On average, though, minority-owned institutions have not performed as well as the industry as a whole, largely because they tend to be smaller and less efficient. As of June 30 the efficiency ratio for women- and minority-owned banks was 91.36%, versus the industry average of 56.52%.

The report also showed that the ROAs of these banks has dropped of dramatically in the last 18 months, though Mr. Cunningham was quick to attribute this to an increase in start-ups targeting minorities. (There were 225 minority-owned banks and thrifts as of June 30, versus 190 at the end of 2005.)

Return on assets at minority institutions averaged 0.09% at June 30, compared with 0.78% at the end of 2005. For all FDIC-insured institutions, the ROA was 1.21%, compared with 1.3% at the end of 2005.

Mr. Cunningham said that he suspects that the minority start-ups mature, their returns will move closer to the industry average.

Broken down by ethnicity, Native American banks performed the best, with an average return of 0.84% at June 30. The average was 0.22% for Asian-American banks, 0.11% for Hispanic banks, and negative-0.6% for African-American banks. (For the new category of banks that have minority boards and serve African-American communities but are not majority owned by African-Americans, the average was 0.52%.)

Mr.
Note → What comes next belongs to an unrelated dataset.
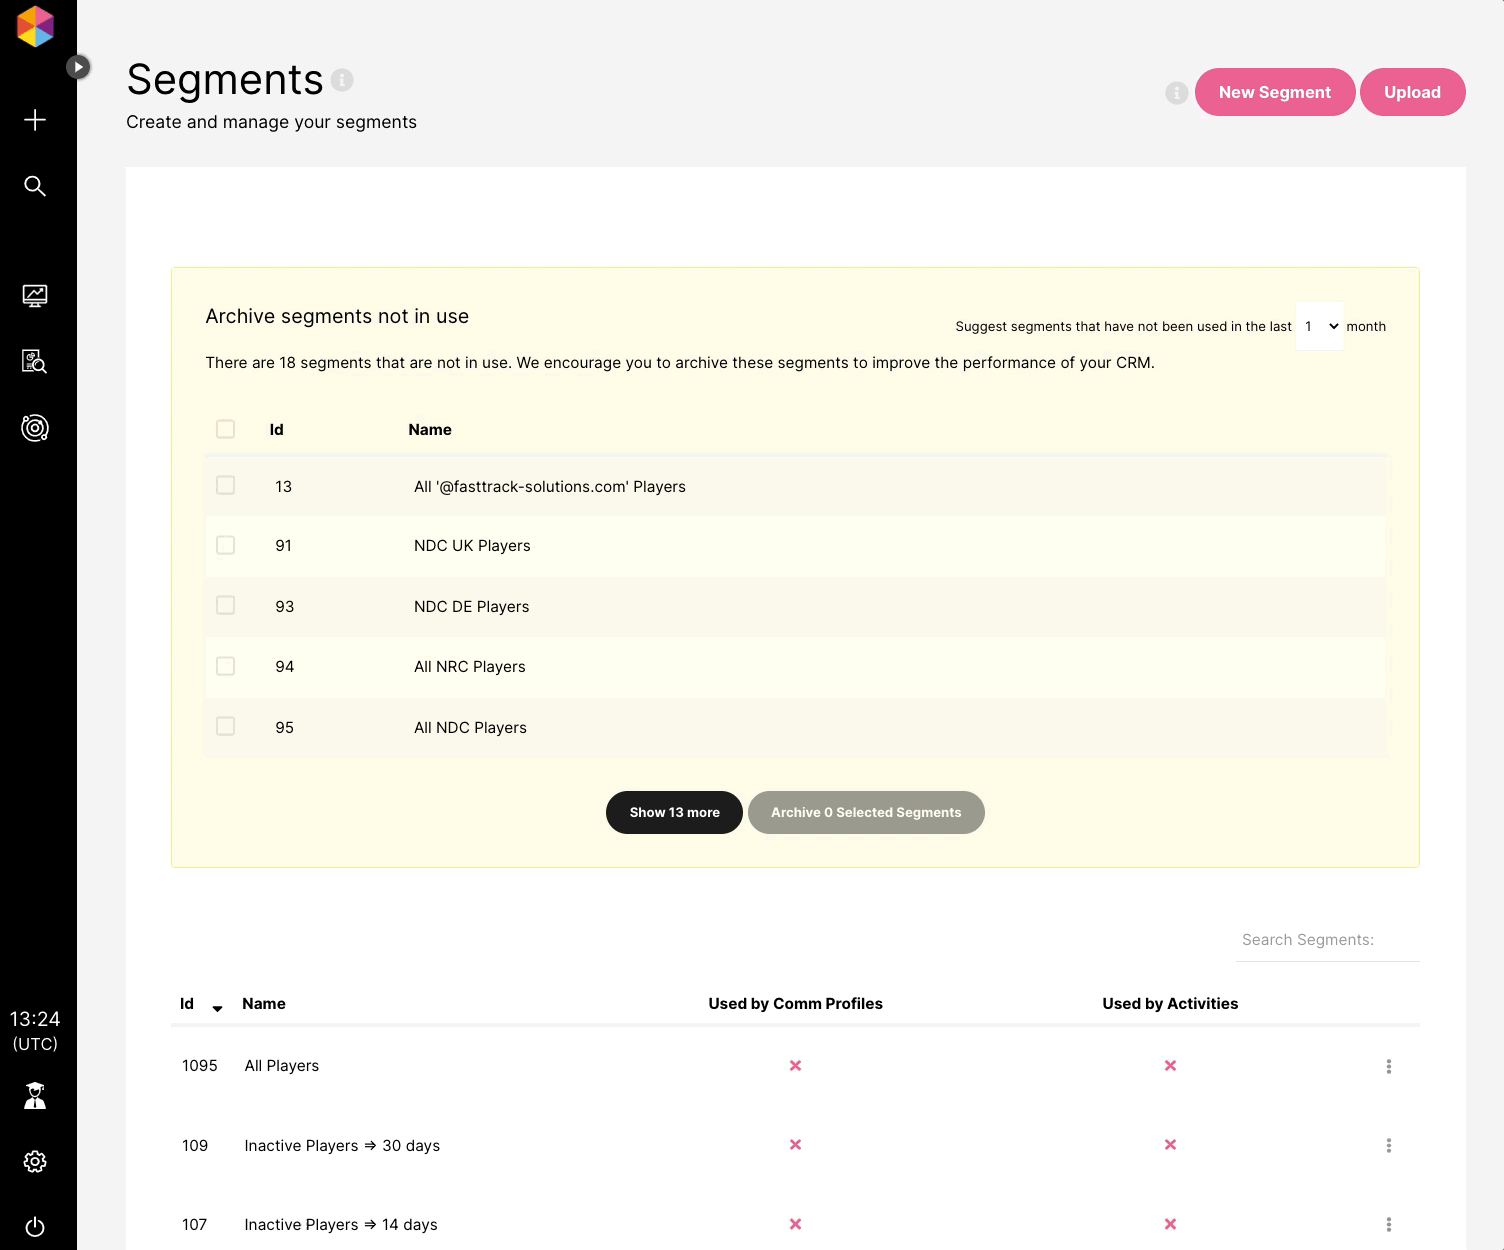Open the dashboard monitor chart icon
Cunningham said that Native American banks topped the list because of strong revenue from casinos.

Banks owned by African-Americans have not had as strong as demographic growth as the others and have struggled with cost control, he said.

Though the increased number of start-ups may have skewed minority banks' performance ratios, chargeoff ratios for the group on average have been better than the industry as a whole, the report said.

Net chargeoffs as a percentage of average loans totaled 0.21% at minority institutions as of June 30, compared with the average of 0.47% for all FDIC-insured institutions.

Mr. Cunningham said that nonperforming assets at minority-owned banks may be in line or even higher than the industry average, but the banks tend to work with their customers much longer in resolving credit problems, so chargeoffs tend to be lower.